Protecting the high seas is, admittedly, no easy task. It has often been said that we know less about the deep seas than about the surface of the moon. Indeed, scientific uncertainty as a consequence of the high seas’ vastness and remoteness impedes the effective protection of the high seas. In a similar vein, the near absence of human presence and limited range of radar and communication equipment further complicates the task of monitoring and regulating activities in these areas. However, we know beyond a doubt that humankind has already had major negative impacts upon the ocean everywhere. The past thirty years have seen unparalleled expansion of human activities and impacts on the ocean, and on the high seas in particular (D. Freestone, 2019). This expansion is, at least to some extent, fostered by the relatively lenient regime that currently governs the high seas. The existing legal scheme largely revolves around the high seas freedoms, as listed in article 87 of UNCLOS. The overall result is “a complex, loosely coordinated, and generally permissive regime” (E. Mendenhall et al, 2019). Indeed, the BBNJ negotiations arose from various concerns throughout the international community with regard to the inadequacy of the existing framework to sufficiently ensure the conservation and sustainable use of in areas beyond national jurisdiction (ABNJ).
This new international legally binding instrument (ILBI) will address four elements, collectively referred to as ‘the package’: (i) marine genetic resources (MGRs); (ii) area-based management tools (ABMTs); including MPAs; (iii) environmental impact assessments (EIAs); and (iv) capacity building and the transfer of marine technology (UN General Assembly Resolution 69/292). On the eve of IGC-5, this article looks ahead and reflects on an issue that has divided delegations since the early stages of the BBNJ process, but on which convergence can finally be observed: the institutional arrangements. This entails not only the institutional shape the ILBI will take, but also its relationship to existing regional and sectoral bodies, issues on which much ink has been spilled over recent years (see, for example, Z. Scanlon, 2019; K.D. Kraabel, 2019; N.A. Clark, 2020). One question that remains relatively unexplored, however, is what happens to existing high seas MPAs, as well as those that will be established in the future, through regional and sectoral bodies. This is the issue of recognition, and, although it has not been at the fore of discussions during IGC-3 and IGC-4, it is argued here that it needs to be very carefully considered, as it is a key element in the establishment of a legal structure that fosters the creation of an integrated and holistic global network of high seas MPAs.

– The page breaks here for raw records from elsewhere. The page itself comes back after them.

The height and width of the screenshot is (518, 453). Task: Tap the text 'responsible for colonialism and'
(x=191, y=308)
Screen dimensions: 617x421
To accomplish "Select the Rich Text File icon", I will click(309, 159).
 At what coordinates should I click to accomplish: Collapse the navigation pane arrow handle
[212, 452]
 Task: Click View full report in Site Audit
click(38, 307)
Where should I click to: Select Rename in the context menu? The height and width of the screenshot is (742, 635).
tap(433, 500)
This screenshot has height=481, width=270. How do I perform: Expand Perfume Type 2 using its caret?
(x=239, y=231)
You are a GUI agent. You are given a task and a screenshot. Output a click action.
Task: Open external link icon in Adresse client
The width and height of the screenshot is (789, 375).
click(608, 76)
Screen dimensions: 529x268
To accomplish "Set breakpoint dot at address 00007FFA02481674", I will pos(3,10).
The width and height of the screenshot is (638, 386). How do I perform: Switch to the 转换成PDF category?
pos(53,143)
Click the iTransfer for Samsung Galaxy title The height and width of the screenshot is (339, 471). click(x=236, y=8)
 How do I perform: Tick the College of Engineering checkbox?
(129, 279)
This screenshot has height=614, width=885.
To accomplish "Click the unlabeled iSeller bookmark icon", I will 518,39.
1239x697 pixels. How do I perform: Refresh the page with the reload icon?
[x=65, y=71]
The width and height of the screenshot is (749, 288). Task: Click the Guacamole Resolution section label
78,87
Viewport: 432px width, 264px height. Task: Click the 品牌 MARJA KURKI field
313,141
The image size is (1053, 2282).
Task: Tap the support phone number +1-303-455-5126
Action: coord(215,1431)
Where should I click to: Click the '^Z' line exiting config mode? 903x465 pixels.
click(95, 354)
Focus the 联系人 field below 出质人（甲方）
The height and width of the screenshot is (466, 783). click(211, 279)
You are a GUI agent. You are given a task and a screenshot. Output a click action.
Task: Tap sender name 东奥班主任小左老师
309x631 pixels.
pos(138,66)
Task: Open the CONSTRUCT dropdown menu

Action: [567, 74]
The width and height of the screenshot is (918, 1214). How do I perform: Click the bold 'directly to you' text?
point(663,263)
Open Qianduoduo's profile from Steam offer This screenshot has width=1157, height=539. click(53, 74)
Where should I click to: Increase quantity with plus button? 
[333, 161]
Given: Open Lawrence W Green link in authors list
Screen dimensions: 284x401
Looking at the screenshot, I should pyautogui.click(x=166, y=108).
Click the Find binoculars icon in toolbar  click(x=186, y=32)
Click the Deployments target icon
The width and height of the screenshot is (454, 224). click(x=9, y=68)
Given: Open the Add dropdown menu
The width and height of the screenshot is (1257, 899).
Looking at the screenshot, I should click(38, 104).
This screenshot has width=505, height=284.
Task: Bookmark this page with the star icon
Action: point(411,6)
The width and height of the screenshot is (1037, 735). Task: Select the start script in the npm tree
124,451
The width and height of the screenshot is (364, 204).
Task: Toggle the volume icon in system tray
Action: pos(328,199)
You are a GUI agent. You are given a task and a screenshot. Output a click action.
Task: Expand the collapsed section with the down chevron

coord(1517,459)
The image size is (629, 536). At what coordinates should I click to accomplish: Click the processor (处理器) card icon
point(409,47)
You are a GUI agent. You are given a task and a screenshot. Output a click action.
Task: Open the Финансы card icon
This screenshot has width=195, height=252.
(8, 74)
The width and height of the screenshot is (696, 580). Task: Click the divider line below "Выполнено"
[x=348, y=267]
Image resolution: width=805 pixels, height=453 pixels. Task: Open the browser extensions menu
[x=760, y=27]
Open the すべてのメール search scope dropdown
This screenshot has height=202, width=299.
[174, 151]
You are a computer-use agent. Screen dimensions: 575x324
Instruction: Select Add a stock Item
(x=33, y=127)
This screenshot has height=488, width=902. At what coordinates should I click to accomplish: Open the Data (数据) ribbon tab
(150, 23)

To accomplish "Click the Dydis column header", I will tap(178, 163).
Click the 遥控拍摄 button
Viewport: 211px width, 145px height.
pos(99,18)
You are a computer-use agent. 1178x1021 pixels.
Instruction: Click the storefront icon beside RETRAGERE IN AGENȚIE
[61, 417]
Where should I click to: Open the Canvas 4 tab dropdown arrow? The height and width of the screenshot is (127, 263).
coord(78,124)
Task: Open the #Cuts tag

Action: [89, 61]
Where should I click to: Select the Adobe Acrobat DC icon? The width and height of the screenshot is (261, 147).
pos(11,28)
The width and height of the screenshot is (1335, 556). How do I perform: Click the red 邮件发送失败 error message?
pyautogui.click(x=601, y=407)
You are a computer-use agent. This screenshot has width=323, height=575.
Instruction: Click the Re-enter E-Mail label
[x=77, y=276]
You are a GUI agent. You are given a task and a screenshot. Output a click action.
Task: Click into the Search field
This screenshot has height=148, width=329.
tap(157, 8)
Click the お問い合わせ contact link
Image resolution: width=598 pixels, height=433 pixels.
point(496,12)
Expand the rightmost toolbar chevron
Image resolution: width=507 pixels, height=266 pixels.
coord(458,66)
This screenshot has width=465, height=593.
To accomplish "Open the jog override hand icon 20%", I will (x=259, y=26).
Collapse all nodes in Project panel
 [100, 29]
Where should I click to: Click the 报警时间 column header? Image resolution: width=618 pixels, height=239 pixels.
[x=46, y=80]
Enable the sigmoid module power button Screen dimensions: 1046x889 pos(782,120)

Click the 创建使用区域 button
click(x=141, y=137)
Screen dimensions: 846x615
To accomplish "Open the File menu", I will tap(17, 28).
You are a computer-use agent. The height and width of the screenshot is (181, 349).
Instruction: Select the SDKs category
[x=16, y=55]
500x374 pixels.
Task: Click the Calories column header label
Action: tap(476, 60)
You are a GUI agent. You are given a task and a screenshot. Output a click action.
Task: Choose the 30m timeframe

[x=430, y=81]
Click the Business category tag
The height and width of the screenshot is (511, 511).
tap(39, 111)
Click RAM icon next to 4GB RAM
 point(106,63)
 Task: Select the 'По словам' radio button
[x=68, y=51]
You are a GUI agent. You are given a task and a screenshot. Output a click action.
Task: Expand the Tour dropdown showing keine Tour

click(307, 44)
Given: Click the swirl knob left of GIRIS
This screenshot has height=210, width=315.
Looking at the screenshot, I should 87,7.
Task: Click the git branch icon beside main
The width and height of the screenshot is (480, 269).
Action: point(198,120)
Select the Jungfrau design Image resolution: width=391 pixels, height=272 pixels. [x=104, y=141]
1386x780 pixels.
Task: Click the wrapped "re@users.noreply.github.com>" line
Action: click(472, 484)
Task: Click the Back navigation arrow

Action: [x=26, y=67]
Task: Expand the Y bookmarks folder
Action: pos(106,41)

This blog post is structured as follows. The ensuing section provides the required contextual background by discussing the BBNJ process more broadly, as well as the current state of affairs regarding the relationship of the ILBI vis-à-vis sectoral and regional bodies. Thereafter, section 3 zooms in on the issue of recognition. Its negotiating history is analyzed, and an argument is constructed as to why it should be included in the final text. Finally, section 4 offers some concluding remarks.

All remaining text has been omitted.